◆ Objective
Put each line of the material below into a JSON list of strings, one string per line, skipping blank lines.

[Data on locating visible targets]

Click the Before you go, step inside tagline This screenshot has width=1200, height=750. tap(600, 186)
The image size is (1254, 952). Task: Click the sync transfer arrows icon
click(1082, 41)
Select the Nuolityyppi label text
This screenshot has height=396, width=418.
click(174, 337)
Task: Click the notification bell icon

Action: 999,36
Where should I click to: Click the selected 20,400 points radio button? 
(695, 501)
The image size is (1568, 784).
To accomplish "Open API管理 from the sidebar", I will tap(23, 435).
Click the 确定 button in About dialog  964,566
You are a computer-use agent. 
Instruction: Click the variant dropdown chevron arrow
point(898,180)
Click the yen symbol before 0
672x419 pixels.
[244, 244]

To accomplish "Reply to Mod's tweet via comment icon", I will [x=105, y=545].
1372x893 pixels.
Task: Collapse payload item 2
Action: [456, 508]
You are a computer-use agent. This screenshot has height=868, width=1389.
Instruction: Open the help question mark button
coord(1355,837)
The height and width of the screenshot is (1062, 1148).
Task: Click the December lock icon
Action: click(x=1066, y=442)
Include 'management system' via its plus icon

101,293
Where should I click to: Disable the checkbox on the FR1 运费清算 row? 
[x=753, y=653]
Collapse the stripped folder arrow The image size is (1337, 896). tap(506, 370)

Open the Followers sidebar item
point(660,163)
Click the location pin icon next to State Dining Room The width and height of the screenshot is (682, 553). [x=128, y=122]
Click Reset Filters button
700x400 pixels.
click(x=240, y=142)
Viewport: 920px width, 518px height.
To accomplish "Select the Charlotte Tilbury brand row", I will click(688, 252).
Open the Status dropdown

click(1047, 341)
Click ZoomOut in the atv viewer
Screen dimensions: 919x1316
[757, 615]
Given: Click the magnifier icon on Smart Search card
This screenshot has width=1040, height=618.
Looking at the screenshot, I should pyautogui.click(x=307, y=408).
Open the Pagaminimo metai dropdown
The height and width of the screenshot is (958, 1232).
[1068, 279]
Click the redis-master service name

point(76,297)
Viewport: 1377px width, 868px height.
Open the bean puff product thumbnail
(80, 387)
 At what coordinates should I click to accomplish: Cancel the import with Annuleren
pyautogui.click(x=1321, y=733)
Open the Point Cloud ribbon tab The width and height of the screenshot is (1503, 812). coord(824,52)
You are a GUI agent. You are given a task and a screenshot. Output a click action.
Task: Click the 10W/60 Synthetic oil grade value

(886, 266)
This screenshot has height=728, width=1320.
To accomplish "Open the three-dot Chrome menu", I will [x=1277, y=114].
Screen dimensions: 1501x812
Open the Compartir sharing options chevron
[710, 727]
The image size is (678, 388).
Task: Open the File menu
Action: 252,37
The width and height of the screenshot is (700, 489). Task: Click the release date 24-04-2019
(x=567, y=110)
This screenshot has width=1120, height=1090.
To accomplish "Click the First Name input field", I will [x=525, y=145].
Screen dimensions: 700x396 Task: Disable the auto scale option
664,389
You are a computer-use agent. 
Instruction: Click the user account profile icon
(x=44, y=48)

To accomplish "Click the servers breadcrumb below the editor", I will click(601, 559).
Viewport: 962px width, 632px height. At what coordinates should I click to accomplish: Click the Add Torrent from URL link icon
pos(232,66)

◆ Response to the exercise
[
  "Click the Before you go, step inside tagline This screenshot has width=1200, height=750. tap(600, 186)",
  "The image size is (1254, 952). Task: Click the sync transfer arrows icon",
  "click(1082, 41)",
  "Select the Nuolityyppi label text",
  "This screenshot has height=396, width=418.",
  "click(174, 337)",
  "Task: Click the notification bell icon",
  "Action: 999,36",
  "Where should I click to: Click the selected 20,400 points radio button? ",
  "(695, 501)",
  "The image size is (1568, 784).",
  "To accomplish \"Open API管理 from the sidebar\", I will tap(23, 435).",
  "Click the 确定 button in About dialog  964,566",
  "You are a computer-use agent. ",
  "Instruction: Click the variant dropdown chevron arrow",
  "point(898,180)",
  "Click the yen symbol before 0",
  "672x419 pixels.",
  "[244, 244]",
  "To accomplish \"Reply to Mod's tweet via comment icon\", I will [x=105, y=545].",
  "1372x893 pixels.",
  "Task: Collapse payload item 2",
  "Action: [456, 508]",
  "You are a computer-use agent. This screenshot has height=868, width=1389.",
  "Instruction: Open the help question mark button",
  "coord(1355,837)",
  "The height and width of the screenshot is (1062, 1148).",
  "Task: Click the December lock icon",
  "Action: click(x=1066, y=442)",
  "Include 'management system' via its plus icon",
  "101,293",
  "Where should I click to: Disable the checkbox on the FR1 运费清算 row? ",
  "[x=753, y=653]",
  "Collapse the stripped folder arrow The image size is (1337, 896). tap(506, 370)",
  "Open the Followers sidebar item",
  "point(660,163)",
  "Click the location pin icon next to State Dining Room The width and height of the screenshot is (682, 553). [x=128, y=122]",
  "Click Reset Filters button",
  "700x400 pixels.",
  "click(x=240, y=142)",
  "Viewport: 920px width, 518px height.",
  "To accomplish \"Select the Charlotte Tilbury brand row\", I will click(688, 252).",
  "Open the Status dropdown",
  "click(1047, 341)",
  "Click ZoomOut in the atv viewer",
  "Screen dimensions: 919x1316",
  "[757, 615]",
  "Given: Click the magnifier icon on Smart Search card",
  "This screenshot has width=1040, height=618.",
  "Looking at the screenshot, I should pyautogui.click(x=307, y=408).",
  "Open the Pagaminimo metai dropdown",
  "The height and width of the screenshot is (958, 1232).",
  "[1068, 279]",
  "Click the redis-master service name",
  "point(76,297)",
  "Viewport: 1377px width, 868px height.",
  "Open the bean puff product thumbnail",
  "(80, 387)",
  " At what coordinates should I click to accomplish: Cancel the import with Annuleren",
  "pyautogui.click(x=1321, y=733)",
  "Open the Point Cloud ribbon tab The width and height of the screenshot is (1503, 812). coord(824,52)",
  "You are a GUI agent. You are given a task and a screenshot. Output a click action.",
  "Task: Click the 10W/60 Synthetic oil grade value",
  "(886, 266)",
  "This screenshot has height=728, width=1320.",
  "To accomplish \"Open the three-dot Chrome menu\", I will [x=1277, y=114].",
  "Screen dimensions: 1501x812",
  "Open the Compartir sharing options chevron",
  "[710, 727]",
  "The image size is (678, 388).",
  "Task: Open the File menu",
  "Action: 252,37",
  "The width and height of the screenshot is (700, 489). Task: Click the release date 24-04-2019",
  "(x=567, y=110)",
  "This screenshot has width=1120, height=1090.",
  "To accomplish \"Click the First Name input field\", I will [x=525, y=145].",
  "Screen dimensions: 700x396 Task: Disable the auto scale option",
  "664,389",
  "You are a computer-use agent. ",
  "Instruction: Click the user account profile icon",
  "(x=44, y=48)",
  "To accomplish \"Click the servers breadcrumb below the editor\", I will click(601, 559).",
  "Viewport: 962px width, 632px height. At what coordinates should I click to accomplish: Click the Add Torrent from URL link icon",
  "pos(232,66)"
]